By such mechanism, Government is able to address funding of other sectors. Such investments typically are recovered over a negotiated concession period of several years. In order to make water tariff affordable to the public, Concessions usually range from about 20 to 30 years depending on size of investment, and financial model.

It is also very pertinent to state that Public Private Partnership (PPP) does not come in only one (1) mould. It can be structured to fit a particular clime and needs. The fact that there are cases of failed PPP projects as reeled out by the writer does not portend global doom.

In fact, there are successful ongoing PPPs in over 23 countries such as United States, UK, Brazil, Philippines, Haiti, China, Germany, Mexico, Australia, Morocco, Romania, etc.; and closer home in Benin Republic, Niger, Senegal and South Africa. In Lagos, there are privately run water businesses that have been in operation for many years and are able to serve Estates they cover.

These companies have access to private capital and are able to charge cost reflective tariffs for services provided. This is why they have managed to sustain their operations.

This essentially is PPP. Under the proposed PPP, the Private sector funds and develops the water infrastructure (water treatment plant and associated pipeline network to deliver water to homes) under a Build Operate and Transfer (BOT) scheme; the asset is transferred back to the State at the end of the concession.

During the life of the concession, raw water is abstracted from surface sources (rivers, lagoons), which remain under the control of the Government.

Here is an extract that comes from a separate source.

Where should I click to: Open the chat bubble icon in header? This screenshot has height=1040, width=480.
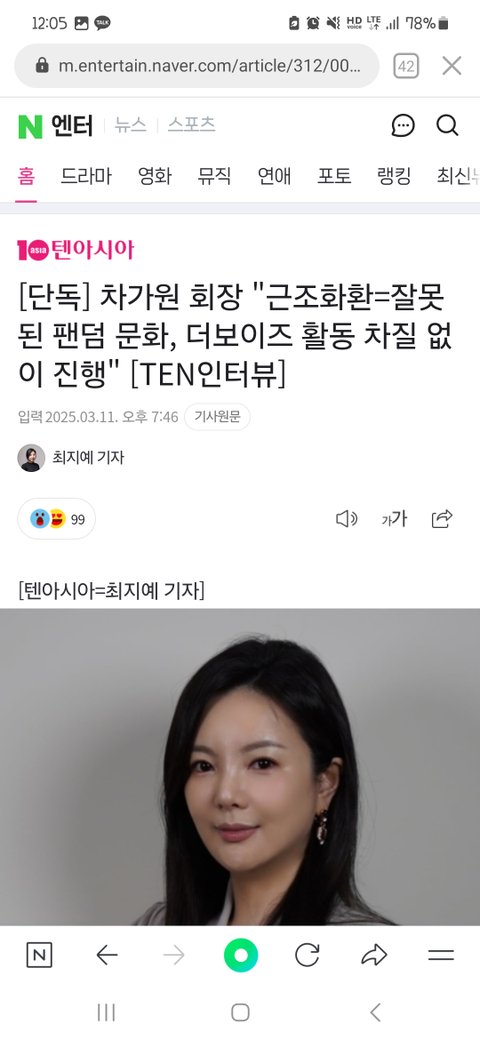click(x=403, y=125)
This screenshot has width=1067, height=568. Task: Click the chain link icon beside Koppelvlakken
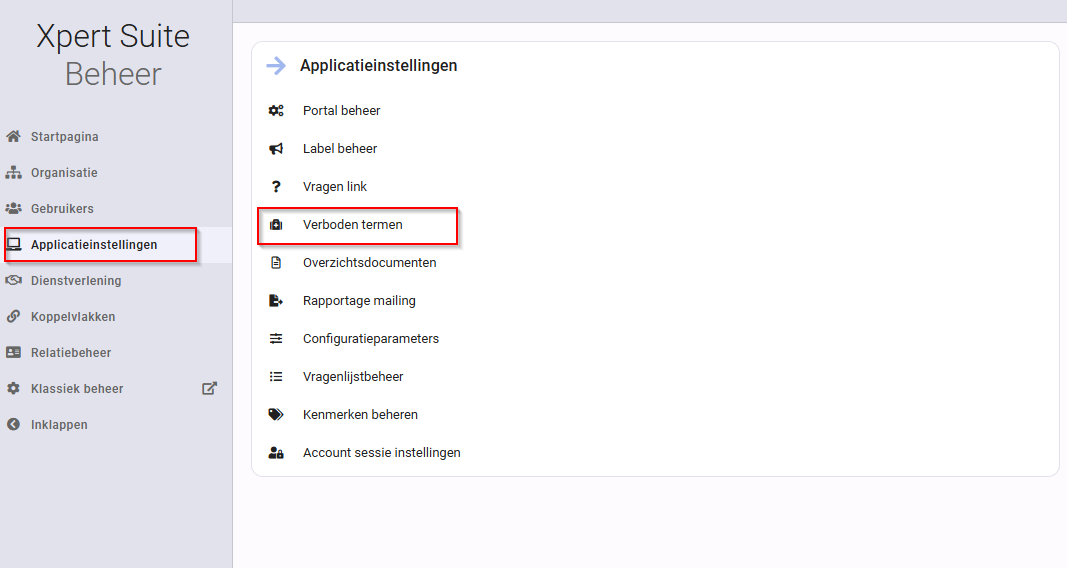pos(14,316)
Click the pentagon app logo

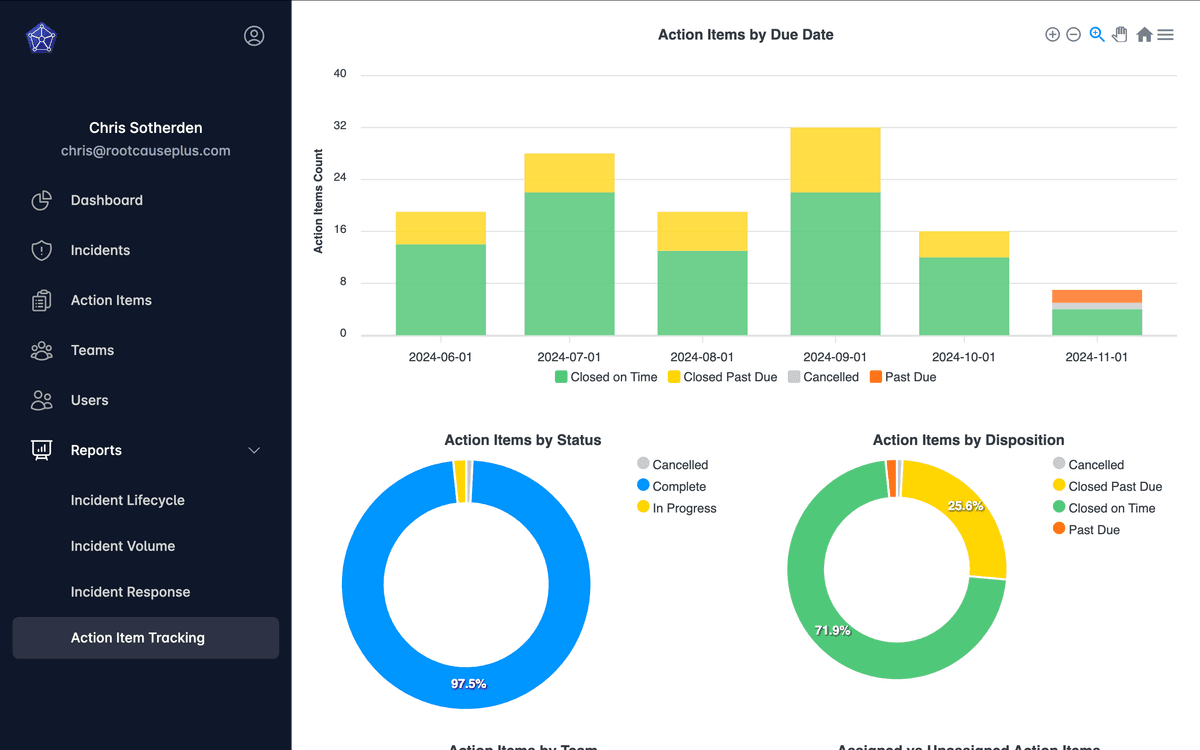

The Right to water of the poor segment of the society will be ensured through tariff approval by the Government that allows only efficient cost input and provision of subsidies.

It may surprise the writer to learn that even in Cross River State, water supply in Calabar, Ugep and Akampa are being undertaken under PPP. It may also be of interest to note that annual population growth rate in Europe is only about 0.22% compared to 3% of Sub-Saharan Africa.

We therefore need to make some haste to end the catch-up game we have become accustomed to! The alternative options to using Private Capital include: The Government raising taxes significantly. Waiting for when the Government is financially able to undertake the projects; that is, develop a major Water scheme every 10 to 15 years.

In this case, 30 years hence, we are still struggling to catch up with demand! The Management of Lagos Water Corporation unequivocally reiterates that the State government is not divesting or selling off water assets.

On the contrary, Public Private Partnership (PPP) is a strategy to rapidly develop our water resources to make POTABLE WATER available to all.

LWC retains ownership of the assets, and the Government regulates the sector. Lagos Water Corporation will be willing to meet with the writer for any further clarification required.